House approves select panel to probe Jan. 6 attack

The House voted Wednesday to create a select committee dedicated to investigating the Jan. 6 insurrection, in what will likely become a partisan fight over establishing the facts of the violent attack on the Capitol. 

Lawmakers voted largely along party lines, 222-190, with only two Republicans, Reps. Liz Cheney (Wyo.) and Adam Kinzinger (Ill.), joining all Democrats to back the new committee.

House Democrats decided to move forward with the select committee after legislation to establish an independent bipartisan commission was blocked by Senate Republicans last month. Just 35 House Republicans and seven GOP senators supported a commission, while the rest of the party argued it was unnecessary as they continue to latch themselves to former President Trump. 

The partisan fight over investigating Jan. 6 unfolded on Wednesday as multiple police officers who defended the Capitol on Jan. 6 from the mob of Trump’s supporters looked on in the House gallery.

They included Michael Fanone and Daniel Hodges, two Metropolitan Police Department officers who were brutally attacked by the rioters, and Harry Dunn, a Capitol Police officer who has been pressing lawmakers to investigate Jan. 6.

Fallen Capitol Police Officer Brian Sicknick’s partner, Sandra, and his mother, Gladys, were also among the guests invited by Speaker Nancy Pelosi (D-Calif.).

“We have a duty to the Constitution and to the American people to find the truth of Jan. 6, and to ensure that such an assault on our democracy can never happen again,” Pelosi said. 

The commission proposal would have given Republicans an equal number of members, co-equal subpoena power and a deadline for an investigative report by year’s end.

Instead, the select committee will be composed of eight members selected by Pelosi and five chosen by House Minority Leader Kevin McCarthy (R-Calif.).

And the panel’s investigation could easily spill into next year while both parties are gearing up for the midterm elections, an outcome that Republicans wanted to avoid with the commission proposal.

Yet Republicans justified voting against the select committee because they believed it would be overly partisan and called for including other instances of political violence in its scope, such as the 2017 shooting at GOP lawmakers’ baseball practice.

“This has been created as a partisan issue at a time when it should not be partisan. And if you’re not partisan, then you include all the things that threaten us, that threaten this body, that threaten this building, and that threaten the people that work in it. Let’s be serious. If you’re serious, be inclusive, be complete and do the right thing,” said Rep.

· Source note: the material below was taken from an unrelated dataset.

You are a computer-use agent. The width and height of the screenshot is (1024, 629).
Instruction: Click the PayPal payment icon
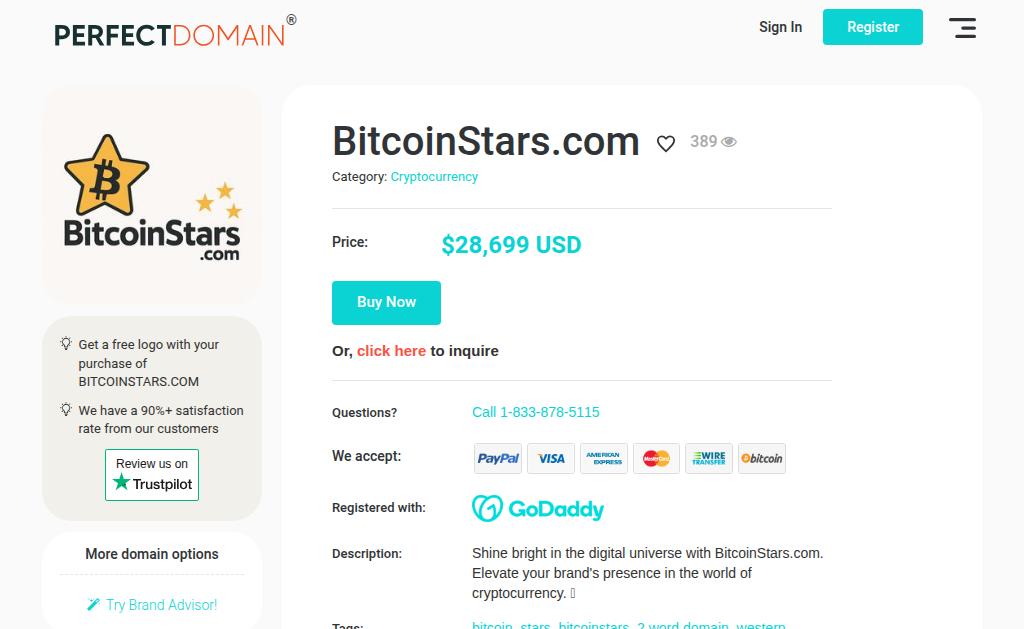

Brad Wenstrup (Ohio), one of only a handful of Republicans who participated in House floor debate. 

None of the top House GOP leaders spoke during the debate on Wednesday. 

The select committee will be tasked with investigating and reporting upon “the facts, circumstances and causes” relating to Jan. 6, including law enforcement agencies’ preparation and the “influencing factors that fomented” the attack to prevent the peaceful transfer of power.

Pelosi has indicated she may appoint a Republican to the panel, which would lend it bipartisan credence while highlighting the divisions among Republicans over their own role promoting Trump’s false claims of election fraud leading up to the attack.

Cheney and Kinzinger, who have been openly critical of their party’s continued embrace of Trump, haven’t ruled out the possibility of serving on the panel if they were asked by Pelosi.

Kinzinger said before voting for the bill that he would have preferred the independent commission but that a select committee was better than nothing.

“It’s not my favorite option. But the point is, we can’t keep pretending like Jan. 6 didn’t happen. We need full accounting for it,” Kinzinger told a Fox affiliate ahead of the vote. 

Cheney noted “it is right to be wary of an overtly partisan inquiry,” but that the select committee is “our only remaining option.”

Cheney, who was booted from her third-ranking leadership post in May, further took a shot at GOP leaders for declining to push back against Trump.

“Since January 6th, the courage of my party’s leaders has faded. But the threat to our Republic has not. On an almost daily basis, Donald Trump repeats the same statements that provoked violence before,” Cheney said in a statement.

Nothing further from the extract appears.